ELEPCO S.A. ENTREGÓ AYUDA A LOS HABITANTES DE NEGRILLO
El día viernes 30 de marzo del 2012, funcionarios de ELEPCO S.A. encabezados por el Dr. Edgar Jiménez, Presidente Ejecutivo, visitaron la comunidad de Negrillo, que fue afectada por el fuerte temporal invernal que sufre el sector litoral de la provincia. La comitiva no llegó con las manos vacías, ya que llevaron víveres y enseres de primera necesidad para asistir a los habitantes de esta comunidad; la gratitud de los beneficiados fue enorme al mirar la camioneta llegar. Además de los víveres entregados gracias al apoyo desinteresado de varios empleados y trabajadores de la Empresa, se iluminó y dotó de energía eléctrica el campamento en donde se encuentran instaladas las 60 familias afectadas. La Empresa Eléctrica Provincial Cotopaxi S.A. se encuentra presta a brindar el contingente necesario a las comunidades afectadas por el crudo invierno, además hace un llamado a la ciudadanía para que comuniquen cualquier posible avería en el sistema de energía eléctrica a nuestros números de servicio al cliente 2812-630 ext. 116
 
ELEPCO S.A. IMPLEMENTARÁ PLAN PILOTO PARA EL SISTEMA DE TELEMEDICIÓN
El día jueves 29 de marzo del 2012, se llevó a cabo una reunión de trabajo con el Sr. Tony Hao, Director de Marketing en Sud América de WASION GROUP; el Ing. Vicente Alarcón, Gerente General de Mercar Cía. Ltda.; y el Dr. Edgar Jiménez, Presidente Ejecutivo de ELEPCO S.A. La temática de la reunión fue la telemedición o también llamado sistema de medición inteligente, la propuesta planteada por WASION GROUP consiste en la implementación de un plan piloto de 200 contadores de energía con el sistema de telemedición, que permite la lectura y control del consumo de energía eléctrica en forma remota desde las oficinas de ELEPCO S.A.; resta definir el lugar idóneo para aplicar este proyecto.

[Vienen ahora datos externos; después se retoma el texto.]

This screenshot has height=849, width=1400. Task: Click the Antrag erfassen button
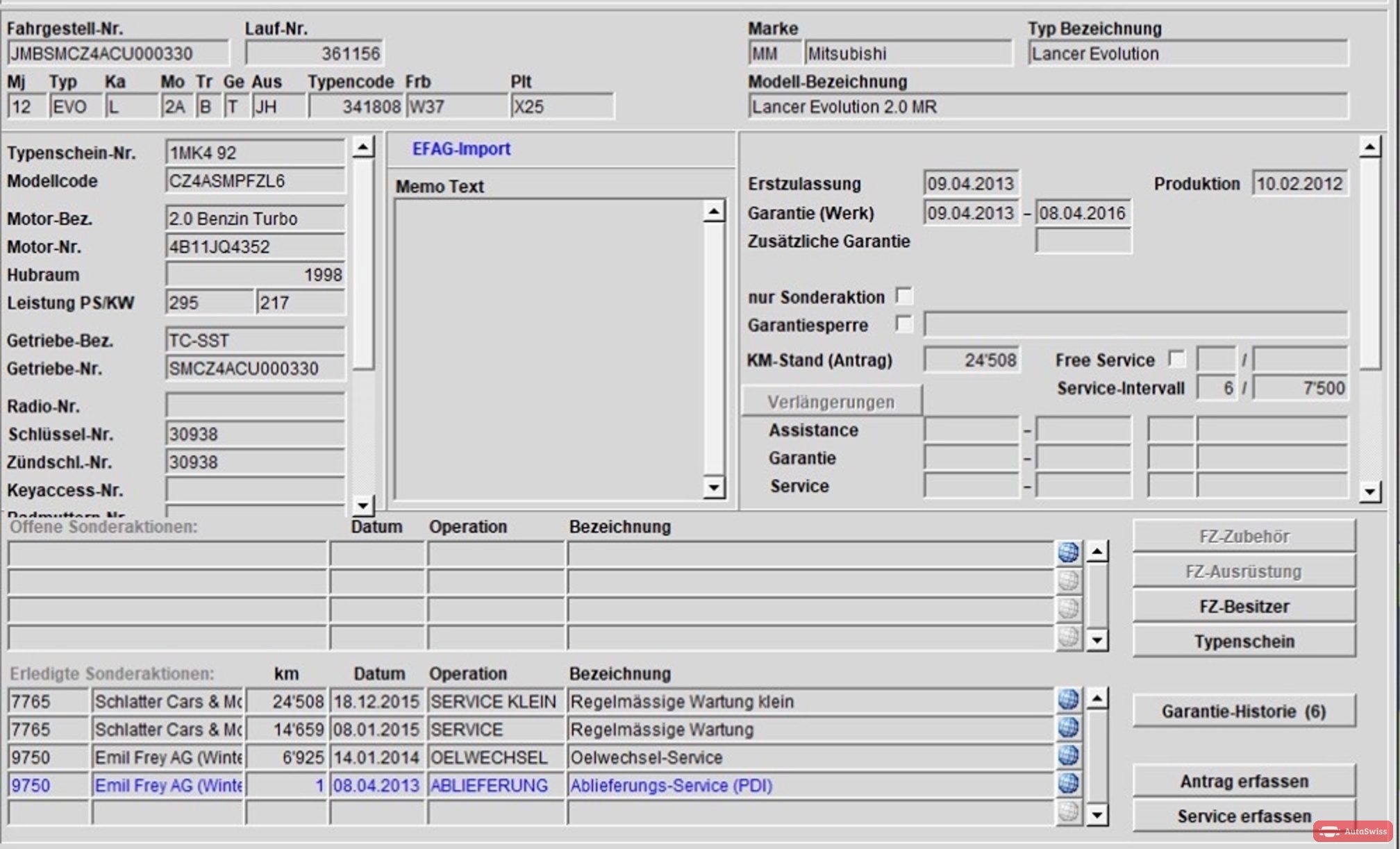point(1244,781)
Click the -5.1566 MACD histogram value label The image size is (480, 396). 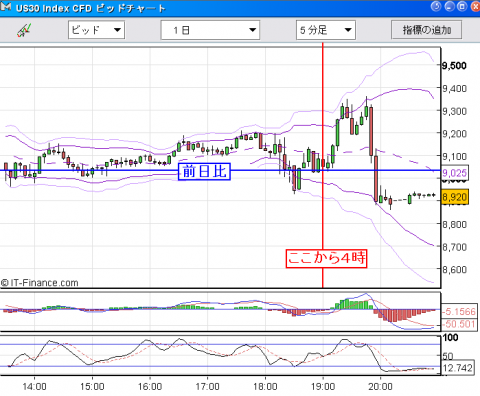click(458, 312)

El sistema de medición inteligente será instalado en aproximadamente dos meses, según la propuesta del plan piloto por parte de WASION GROUP, la implementación de este sistema permitirá confirmar la aplicación futura del mismo en ELEPCO S.A., para así emprender un proyecto global en la totalidad del área de concesión de la Empresa.